Nice Vertical Spread Explanation

Discussion in 'Options' started by xyannix, Jan 17, 2013.

  1. xyannix


  2. Thanks for that simple explanation. Now, why would one pick a bull call spread vs bull put spread? Is the bull call more "bullish"?
  3. The main reason for picking one style over the other is..... deciding which way are you more comfortable, in terms of thinking about, setting up, and analyzing the trade.
    For example, I'm more used to thinking about a bullish trade in terms of a selling a bull put spread.
    I could just as easily select a bull call spread, but then I'd have to think about setting up the trade the "opposite" of what I'm used to thinking about.
    It's really that simple.
    If you are just as comfortable thinking about both trade set ups, then you can rotate if you'd like.
    But for me, I prefer the "consistency" of thinking the same way, each time I set up a bullish trade.
    I love "consistency". Less chance for accidental screw ups.
    Others may have additional reasons.
  4. I look at volatility when deciding if I want to buy or sell premium.
  5. Both are equivalent and perform the same job with identical returns and risk (identical being used in the loose form).

    A few key differences in particular for us retail people:

    1. The credit spread (bull put spread) if working fine by expiration will carry lower commissions as you only need to let both options expire OTM (no need to close the position).

    2. Closely related to #1, the debit spread (bull call spread) won't close for the max profit in expiration day because of the commissions involved and also because the person on the other side of the closing trade would like to get something out of it even if is a few cents.

    3. Some retail brokers will require that you have the spread difference times number of contracts as initial margin in your account before letting you open a credit spread (bull put spread) so for instance if the distance between the strike is 5 and you are opening 10 contracts, you will need at least $5000 in your account before initiating the trade not matter how much credit you will receive afterwards. In the other hand it could be possible to open the same position as a debit spread (bull call spread) with a lower account balance as the cost would be substantially lower than $5000 (if you actually want to make money on the trade).

    Hope this helps.
  6. Oops, didn't finish. Or monthly services that screen stocks, or analyze the markets, etc. I am thinking that I'm likely looking at about a $200/month expense to get the support and guidance I need. Is this reasonable and what components (not necessarily brand, but "type") should I be purchasing?
  7. I see that my first part of that message did not get posted. I said that I appreciagted the thoughts posted on my call vs put bull spread question. My next question had to do with the volatility issue brought up. Where is a good place to go to get this information about a particular option, and I maight add that I am only trading monthly options at this point?

    The tail of the post was my request for any suggestions about what types of services should I be looking to subscribe to for increasing my chances of success? I currently use ETRADE but realize that at the current platform level, which is free, that I cannot see the deltas, thetas, vegas, etc. Also, I am looking at for charts.

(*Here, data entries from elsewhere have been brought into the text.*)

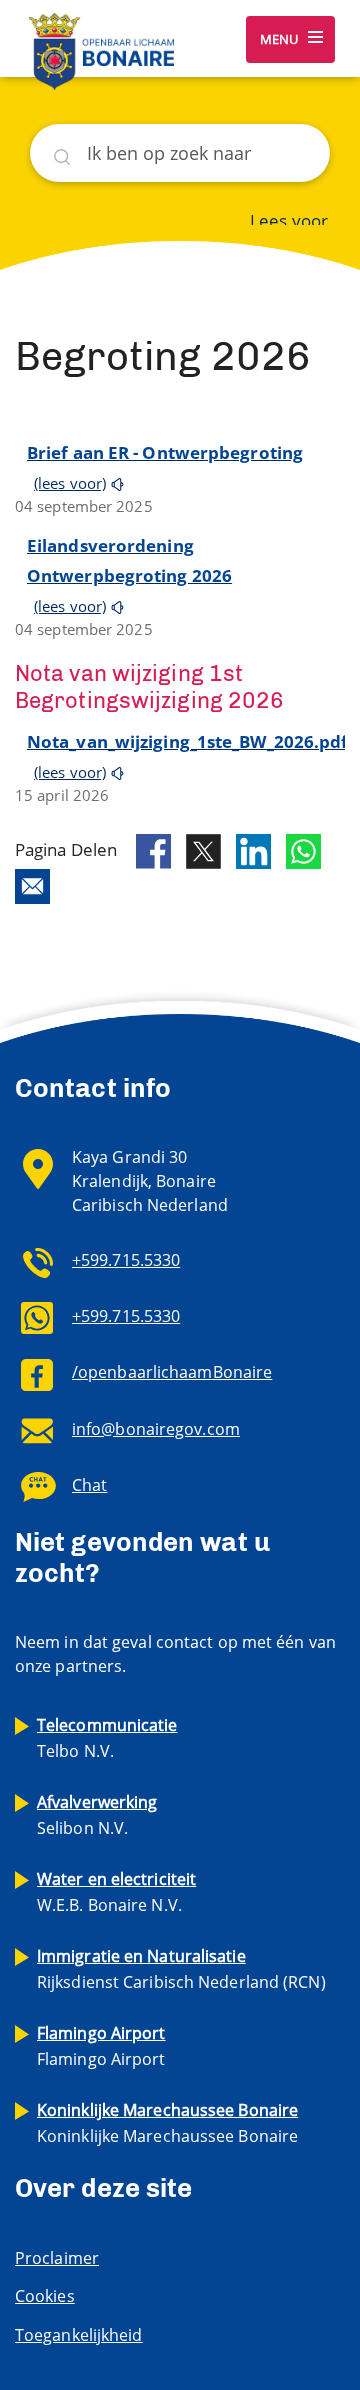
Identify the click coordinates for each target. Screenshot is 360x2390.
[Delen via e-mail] (32, 886)
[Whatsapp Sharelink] (303, 851)
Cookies (45, 2296)
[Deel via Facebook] (153, 852)
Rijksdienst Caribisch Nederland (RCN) (181, 1969)
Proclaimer (57, 2258)
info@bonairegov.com (156, 1429)
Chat (89, 1485)
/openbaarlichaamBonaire (172, 1372)
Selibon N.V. (97, 1815)
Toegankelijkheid (79, 2335)
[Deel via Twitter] (203, 851)
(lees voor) (70, 483)
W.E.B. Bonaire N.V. (116, 1892)
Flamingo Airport (101, 2046)
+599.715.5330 (126, 1260)
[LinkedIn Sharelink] (253, 851)
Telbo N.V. (107, 1738)
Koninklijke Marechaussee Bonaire (167, 2123)
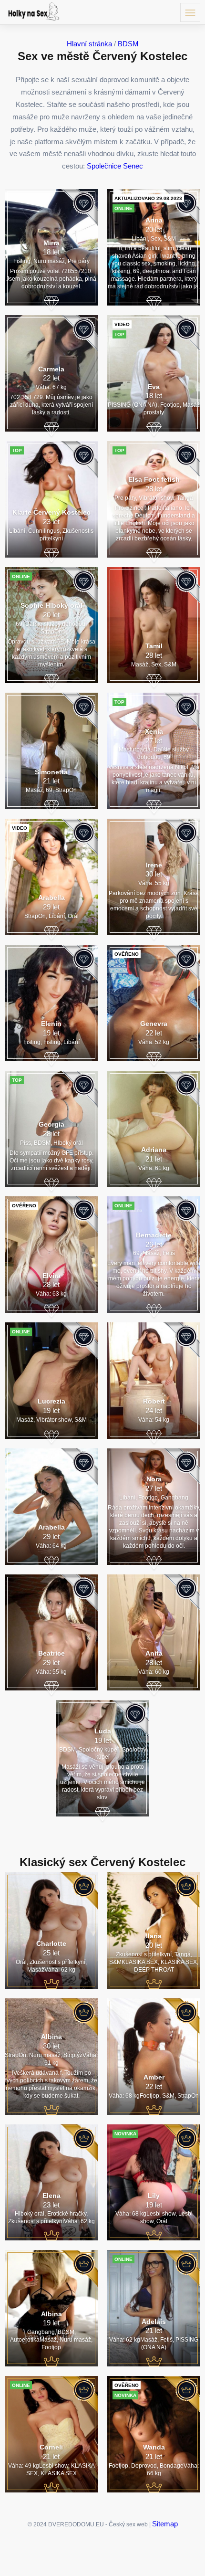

    I realize that I should subscribe to some services while other free ones are just fine for other services. So can someone make some suggestions here about what components I should be including, and about what these services cost? I figure I might have to spend about $200/month for what I need but don't know if this is way low or unneccesarily high.

    Thanks for the input, in advance.
  8. optionslinger,

    i think someone said recently on one of the threads not to pay for anything...i pretty much agreee...

    get a sim trade account at option monster, they also have many recorded webinars....
    i think optionxpress also has sim accounts, and i know on the funded accounts they have trade suggestions, dont know if you can get the suggestions on the sim only account...
    also go to the CBOE and look at all their free stuff...

    with that said, i also have some opinions on pay sites, i have tried many, so if you have any in mind, ask....
  9. xyannix


    Use Finviz to screen for stocks. Use ATR & Volatility in the screen. Also, Avg Volume, Share Price + $10

  10. My two sense.... I do trade credit spreads...

    I personally see more risk in a Put spread then a Call spread. I do far OTM (Delta of 5 or less) spreads. On a Call spread if the market jumps, there will be a pull back on profit taking. On a market drop, there is a higher probability that the market will drop farther and faster as investors try to exit their positions.